Smithsonian’s National Postal Museum wants to present and recognize the oldest federal law enforcement agency, which is almost unknown to the people they work so hard to serve, protect and educate from becoming a victim.
An exhibit, which offers the tourist an opportunity to learn more about the U.S. Postal Inspection Service is named, “Behind the Badge,” which is a dynamic new exhibition created to display their accomplishments through several famous cases they played key roles, opening, June 27.
“When people think of the term ‘first responders,’ they may not realize that postal inspectors are part of that equation,” said Allen Kane, director of the National Postal Museum. “From 9/11 or Hurricane Katrina to Superstorm Sandy, some of the first boots on the ground were those of the dedicated men and women of the U.S. Postal Inspection Service.”

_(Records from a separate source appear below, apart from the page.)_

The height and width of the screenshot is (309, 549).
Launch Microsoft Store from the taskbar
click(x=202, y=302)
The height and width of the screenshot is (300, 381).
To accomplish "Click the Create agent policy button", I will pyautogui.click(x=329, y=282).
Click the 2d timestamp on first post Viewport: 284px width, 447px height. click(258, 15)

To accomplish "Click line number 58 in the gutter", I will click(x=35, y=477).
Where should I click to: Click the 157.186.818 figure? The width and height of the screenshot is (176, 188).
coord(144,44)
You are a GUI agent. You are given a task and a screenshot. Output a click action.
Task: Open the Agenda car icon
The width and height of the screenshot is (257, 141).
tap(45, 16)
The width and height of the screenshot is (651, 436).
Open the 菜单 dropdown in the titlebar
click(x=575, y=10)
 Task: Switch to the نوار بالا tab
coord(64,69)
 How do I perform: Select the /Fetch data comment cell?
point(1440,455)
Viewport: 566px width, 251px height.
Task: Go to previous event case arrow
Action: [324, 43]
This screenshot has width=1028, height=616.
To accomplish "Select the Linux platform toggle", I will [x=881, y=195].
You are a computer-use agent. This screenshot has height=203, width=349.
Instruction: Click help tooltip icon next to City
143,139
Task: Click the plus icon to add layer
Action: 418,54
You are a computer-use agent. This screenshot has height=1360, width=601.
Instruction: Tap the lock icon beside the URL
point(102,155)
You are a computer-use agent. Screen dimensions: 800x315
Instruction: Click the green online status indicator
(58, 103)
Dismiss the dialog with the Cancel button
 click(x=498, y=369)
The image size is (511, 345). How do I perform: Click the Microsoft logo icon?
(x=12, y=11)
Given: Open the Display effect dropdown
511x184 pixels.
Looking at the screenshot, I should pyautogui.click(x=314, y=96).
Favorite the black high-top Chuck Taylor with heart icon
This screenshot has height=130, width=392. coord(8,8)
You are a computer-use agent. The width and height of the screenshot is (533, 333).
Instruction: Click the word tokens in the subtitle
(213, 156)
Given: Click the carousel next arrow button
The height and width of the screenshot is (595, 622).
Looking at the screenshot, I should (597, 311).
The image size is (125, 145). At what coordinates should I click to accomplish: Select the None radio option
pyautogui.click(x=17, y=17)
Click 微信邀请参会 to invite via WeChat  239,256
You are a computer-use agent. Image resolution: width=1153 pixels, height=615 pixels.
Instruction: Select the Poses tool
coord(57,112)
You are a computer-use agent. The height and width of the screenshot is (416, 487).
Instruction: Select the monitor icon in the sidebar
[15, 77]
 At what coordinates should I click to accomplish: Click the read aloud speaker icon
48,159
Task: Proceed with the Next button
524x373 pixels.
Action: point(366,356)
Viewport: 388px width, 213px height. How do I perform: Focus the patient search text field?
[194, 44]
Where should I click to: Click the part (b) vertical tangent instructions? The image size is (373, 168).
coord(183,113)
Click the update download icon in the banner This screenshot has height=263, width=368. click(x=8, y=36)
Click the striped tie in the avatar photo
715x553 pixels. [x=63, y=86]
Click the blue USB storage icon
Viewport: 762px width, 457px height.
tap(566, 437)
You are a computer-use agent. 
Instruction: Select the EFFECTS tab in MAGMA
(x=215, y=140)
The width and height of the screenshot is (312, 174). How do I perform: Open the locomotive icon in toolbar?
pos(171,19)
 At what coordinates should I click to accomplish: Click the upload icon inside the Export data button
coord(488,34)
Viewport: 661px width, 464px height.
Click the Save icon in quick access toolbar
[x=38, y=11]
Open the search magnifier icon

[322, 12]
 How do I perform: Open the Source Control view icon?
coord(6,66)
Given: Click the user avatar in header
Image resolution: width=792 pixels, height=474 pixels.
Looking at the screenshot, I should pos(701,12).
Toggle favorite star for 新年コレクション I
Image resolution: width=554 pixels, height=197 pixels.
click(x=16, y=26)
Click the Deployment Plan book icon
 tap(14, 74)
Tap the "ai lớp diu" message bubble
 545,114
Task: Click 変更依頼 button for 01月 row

The Postal Inspection Service has played major roles in arrests for prosecution of serious crimes of fraud, theft, robberies, drugs, child pornography, mail bombs, protect consumers, financial scams to include lotteries, and joint task force investigations to include international agencies and now the internet to name a few.
In 1772, a colonial Postmaster General Benjamin Franklin created the actual Postal Inspection Service; therefore, it can claim to be oldest federal law enforcement agency ever created in the United States. In fact, the Service’s beginnings predate the Declaration of Independence and therefore, the U.S.A.
During colonial times, Ben Franklin, was first appointed Postmaster General under the Continental Congress and later served at a cabinet level post as George Washington's first Postmaster. Actually, the individuals’ original title, which was first created by Franklin had been “Surveyor” to regulate and audit the mail.
In 1801, the title of "surveyor" changed to Special Agent. In 1830, the Special Agents were reorganized into the Office of Instructions and Mail Depredations. For some time, one of their primary duties was the enforcement of obscenity prohibitions under the Comstock Act.
"The exhibit showcases an important part of the mission of the Postal Inspection Service, protecting the American consumer from fraud. While arrest are always an effective deterrent to crime, we have found that educating consumers about fraud is a key component to preventing them from becoming victims of scams,” said Chief Postal Inspector, Guy Cottrell.